Structure Inference Machines: Recurrent Neural Networks for Analyzing Relations in Group Activity Recognition.
Basic understanding
The structure inference machine(SIM) model proposed is a very general framework for understanding graph structures in data and relations between entities. Here we try to give some basic intuitions about the model.In various applications, tasks can be modeled as a graph structure(MRF, CRF, HMM, etc.) with relations among them, such as pose estimation, human activity understanding, human-object affordance, segmentation, etc. Pairwise relations are most common type of interactions built in it. Recently it has arised as an issue that how to embed a graph into the deep learning framework, and this is what SIM solves firstly. A natural issue in a graph modeling is how to connect nodes, especially in a large graph, since most connections are just redundant. Here our gating function in the SIM is used to further put uncertanty on the connections, it turns out that this can be naturally fit into the RNN model and derived as a special type of LSTM.

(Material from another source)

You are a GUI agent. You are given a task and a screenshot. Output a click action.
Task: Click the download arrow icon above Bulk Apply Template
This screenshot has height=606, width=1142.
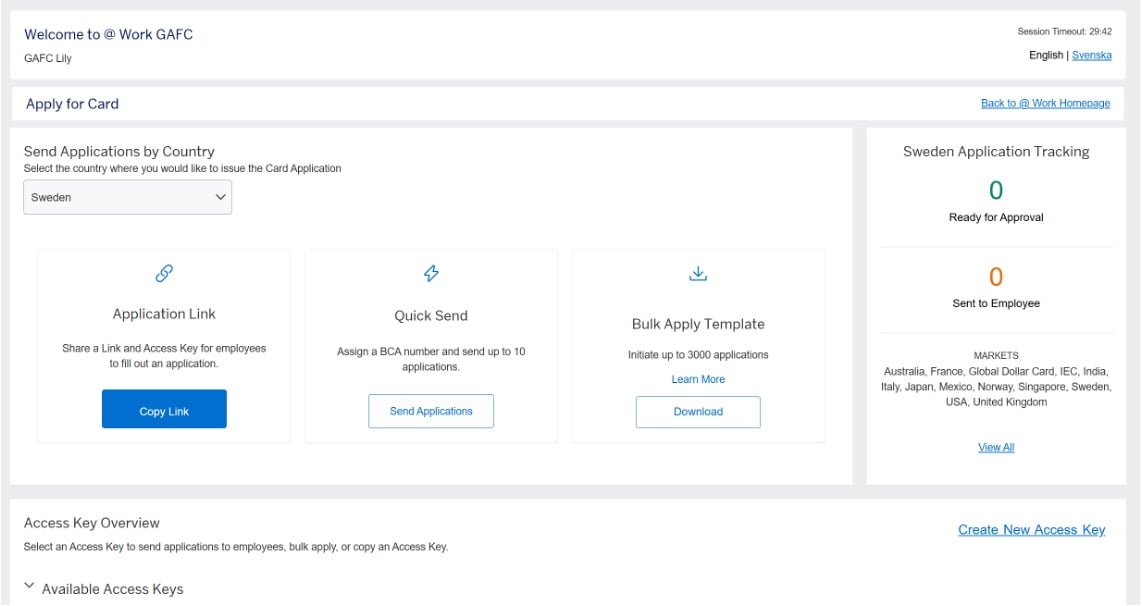coord(698,273)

To be more precise, the SIM represents the factor functions in a PGM as a multi-layer neural network in an RNN. And the recurrent property of RNN naturally corresponds to the shared factors in PGM. The gates in SIM are scalar values in interval [0, 1] put on the edges of the graph and are used to threshold the connections. To be noted that the gates can also be designed as a normal "vector gate" as in other GRU, LSTM; then in that way it's used to modulate the information propagation in the elementwise level.
A picture of the SIM model is shown below. This kind of model is also known as "iterative refinement model".
From attention model's angle
The gates in the structure inference machine model can be completely understood as applying attention mechanism in the graphical model. For a more intuitive modeling explanation, we here made up an example by using a basketball picture because in sports videos it often has more fierce interactions than everyday human activity videos and is easier to explain on.The following picture shows an application that aims at classifying the frame level scene. In the recent paper[1] it proposes that identifying "key actors" is important to sports video scene understanding. They uses the attention method to build the model and achieved great performance. The picture below shows a "SIM" way to understand this attention model.
Of course, to generalize the idea, player's fierce interactions in sports can also be modeled as the attentions of the target player to other players. This also is just a part of the graph problem that SIM solves. There could be some potential application arising from this part of graph. For example one could analyze/track the dynamic attention of a player to see how he is interacting with other teamates, or anticipate who the current player will pass the ball to, etc.
From structure learning's angle
The model can use gates to perform structure learning. The low confidence gates will tend to close and cut the connection while high confidence gates will keep the connections. Here the gates are all soft gates. Along with the inference of the graph structure, the model will converge to a local minimum. If with temporal information added, the SIM model could potentially generate a dynamic sparse graph structure for each time point, which could be useful for analyzing dynamics of entity interactions in the time axis.Relevant works
[1]. Ramanathan, Vignesh, et al. "Detecting events and key actors in multi-person videos." arXiv preprint arXiv:1511.02917 (2015).[2]. Liang, X., Shen, X., Feng, J., Lin, L., and Yan, S. (2016). Semantic Object Parsing with Graph LSTM. arXiv preprint arXiv:1603.07063.
[3]. Carreira, J., Agrawal, P., Fragkiadaki, K., and Malik, J. (2015). Human pose estimation with iterative error feedback. arXiv preprint arXiv:1507.06550.